**Task goal**
Please copy, word for word, the line that contains "Task: Click the 'Automatically" and every line after it through the end of the records, and nothing more.

**Extracted material**

+---+

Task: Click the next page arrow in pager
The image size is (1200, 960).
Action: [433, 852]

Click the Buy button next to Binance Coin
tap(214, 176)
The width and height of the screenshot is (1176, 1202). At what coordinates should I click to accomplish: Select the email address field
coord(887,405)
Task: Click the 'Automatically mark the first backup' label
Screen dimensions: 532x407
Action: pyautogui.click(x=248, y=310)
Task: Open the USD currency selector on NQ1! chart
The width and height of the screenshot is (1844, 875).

+---+

**Reply to the task**
Task: Click the 'Automatically mark the first backup' label
Screen dimensions: 532x407
Action: pyautogui.click(x=248, y=310)
Task: Open the USD currency selector on NQ1! chart
The width and height of the screenshot is (1844, 875).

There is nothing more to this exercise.